DIRECTIVE: In the forum reply on boxplot outliers, retype the passage starting at "The table shows" and ending at "an ancient Stata).".

═════ SELECTED EXCERPT ═════

The table shows that on the usual boxplot rule there are 12 outliers
in -price-, not 8. Tebila missed some overlapping symbols. -graph box
price, marker(1, ms(Oh))- makes the fact of overlap easier to see. As
I understand it -graph box- does not support jittering (at this moment
I am using an ancient Stata).

Also, an outlier being at least 1.25 * iqr away from the nearer
quartile is Tebila's convention, but it is not that used by -graph
box-. -extremes- allows you to set your own multiplier.

A further note of caution: Suppose you reject outliers as being more
than so many "deviations" away from some reference "level", then
recalculate (the definitions of quoted terms being up to you). You
might need to iterate more than once, as new outliers could be
identified at each stage.

All that said, I would rather identify outliers than delete them, as

Nick

On Tue, Mar 27, 2012 at 9:19 AM, Nakelse, Tebila (AfricaRice)
<[email protected]> wrote:

> Find below an example of identification and correction of extreme value  .

═════ DATASET EXCERPTS ═════

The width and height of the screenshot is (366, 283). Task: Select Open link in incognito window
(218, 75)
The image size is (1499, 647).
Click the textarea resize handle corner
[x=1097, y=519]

═════

OUTPUT BELOW:
The table shows that on the usual boxplot rule there are 12 outliers
in -price-, not 8. Tebila missed some overlapping symbols. -graph box
price, marker(1, ms(Oh))- makes the fact of overlap easier to see. As
I understand it -graph box- does not support jittering (at this moment
I am using an ancient Stata).